Antifungal drug resistance is a major challenge in fungal infection management. Numerous genomic changes are known to contribute to acquired drug resistance in clinical isolates of specific pathogens, but whether they broadly explain natural resistance across entire lineages is unknown. We leveraged genomic, ecological, and phenotypic trait data from naturally sampled strains from nearly all known species in subphylum Saccharomycotina to examine the evolution of resistance to eight antifungal drugs. The phylogenetic distribution of drug resistance varied by drug; fluconazole resistance was widespread, while 5-fluorocytosine resistance was rare, except in Lipomycetales. A random forest algorithm trained on genomic data predicted drug-resistant yeasts with 54–75% accuracy. Fluconazole resistance was consistently predicted with the highest accuracy (75.2%). Furthermore, fluconazole resistance prediction accuracy was similar between models trained on genome-wide variation in the presence and number of InterPro protein annotations across Saccharomycotina (75.2%) and those trained on amino acid sequence alignment data of Erg11, a protein known to be involved in fluconazole resistance (74.3-74.9%). Interestingly, the top Erg11 residues for predicting fluconazole resistance across Saccharomycotina do not overlap with, are not spatially close to, and are less conserved than those previously linked to resistance in clinical isolates of Candida albicans. In silico deep mutational scanning of the C. albicans Erg11 protein reveals that amino acid variants implicated in clinical cases of resistance are almost universally destabilizing while variants in our most informative residues are energetically more neutral, explaining why the latter are much more common than the former in natural populations. Importantly, previous experimental analyses of C. albicans Erg11 have shown that amino acid variation in our most informative residues, despite having never been directly implicated in clinical cases, can directly contribute to resistance. Our results suggest that studies of natural resistance in yeast species never encountered in the clinic will yield a fuller understanding of antifungal drug resistance.

Author summary

Resistance to drugs is a major challenge in the treatment of fungal infections.
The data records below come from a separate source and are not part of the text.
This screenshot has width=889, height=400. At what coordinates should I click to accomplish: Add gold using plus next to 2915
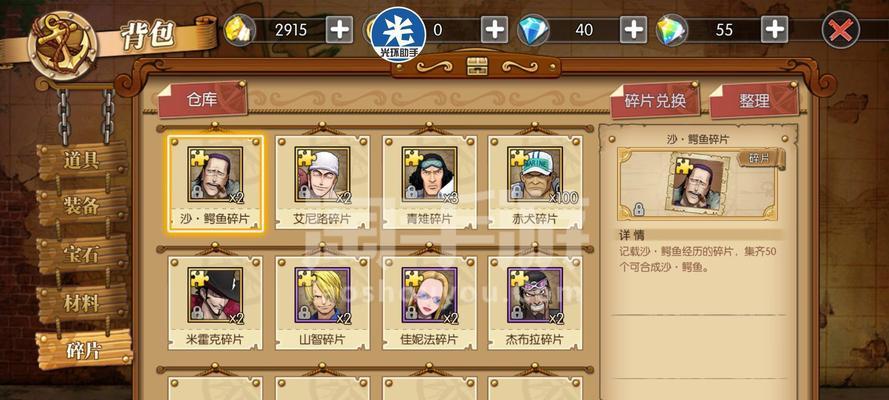coord(339,29)
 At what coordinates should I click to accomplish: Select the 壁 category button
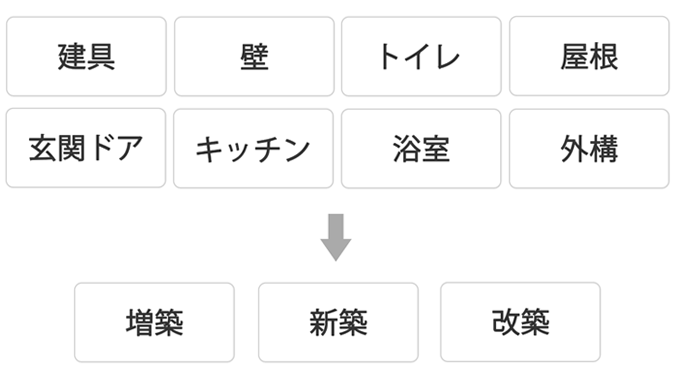tap(254, 56)
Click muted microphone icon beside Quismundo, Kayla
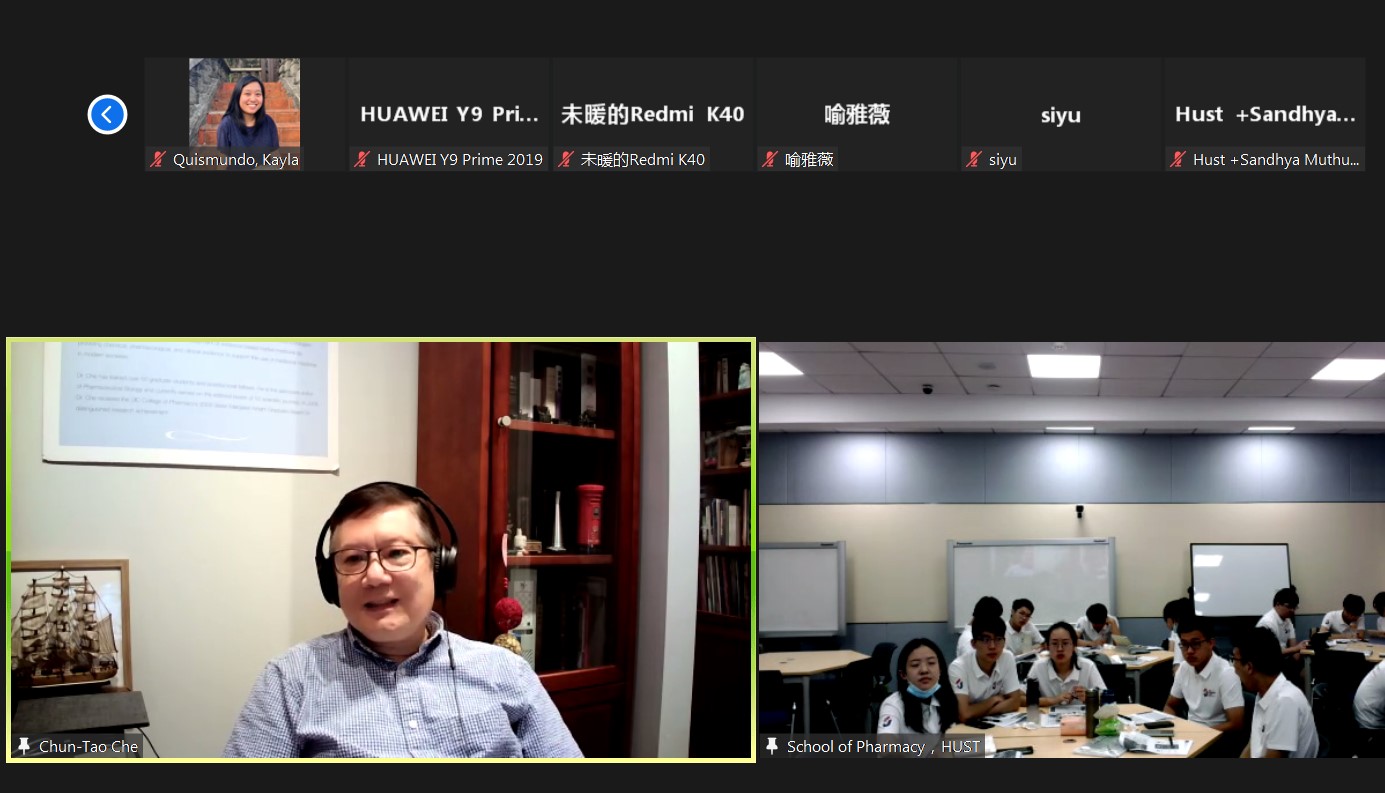The image size is (1385, 793). [158, 160]
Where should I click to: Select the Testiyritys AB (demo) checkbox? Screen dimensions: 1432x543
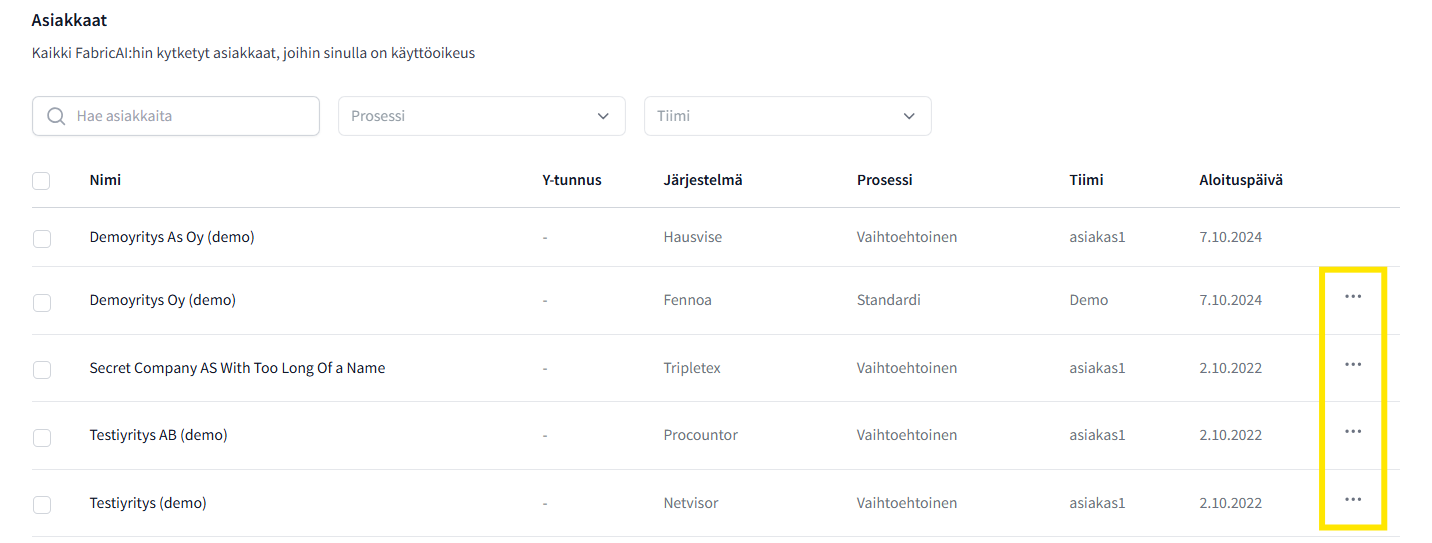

Many fungi are naturally resistant to antifungal drugs, but the genetic variants involved are poorly characterized. We employed machine learning, structural, and evolutionary approaches to identify genetic variants associated with drug resistance across an ancient yeast lineage. By focusing on a protein known to be involved in resistance to the antifungal drug fluconazole, we identified several novel variants that were significantly associated with drug resistance, but whose evolutionary and biophysical properties differ from previously characterized clinical variants in specific human pathogens. Furthermore, previous in vitro experimental analyses have shown that several of these natural variants can directly contribute to resistance. We suggest that studies on the genetic basis of drug resistance across entire fungal lineages can complement studies of human pathogenic fungi, leading to fuller understanding of the drug resistance challenge.

Introduction

Yeasts in the subphylum Saccharomycotina (hereafter referred to as yeasts) are genomically diverse, geographically widely distributed, and found in diverse habitats [1]. Opportunistic pathogens in this subphylum are a significant global health concern (WHO, 2022), especially for patients with compromised immune systems, for various reasons including for their resistance to antifungal drugs [24]. For example, initially susceptible strains of Candida albicans and Nakaseomyces glabratus syn. Candida glabrata can quickly evolve (or acquire) resistance to antifungal drugs in clinical settings [5,6]. Moreover, strains of other pathogens, most notably strains of the emerging pathogen Candidozyma auris (formerly Candida auris) can also rapidly acquire resistance [7,8]. Susceptibility screens for antifungal drugs in hundreds of Saccharomycotina species have further revealed that a substantial percentage of species are naturally resistant [9]. However, even though the genetic variants that underlie evolved resistance in clinical settings have been extensively characterized [1014], natural genetic variants implicated in antifungal drug resistance are poorly understood.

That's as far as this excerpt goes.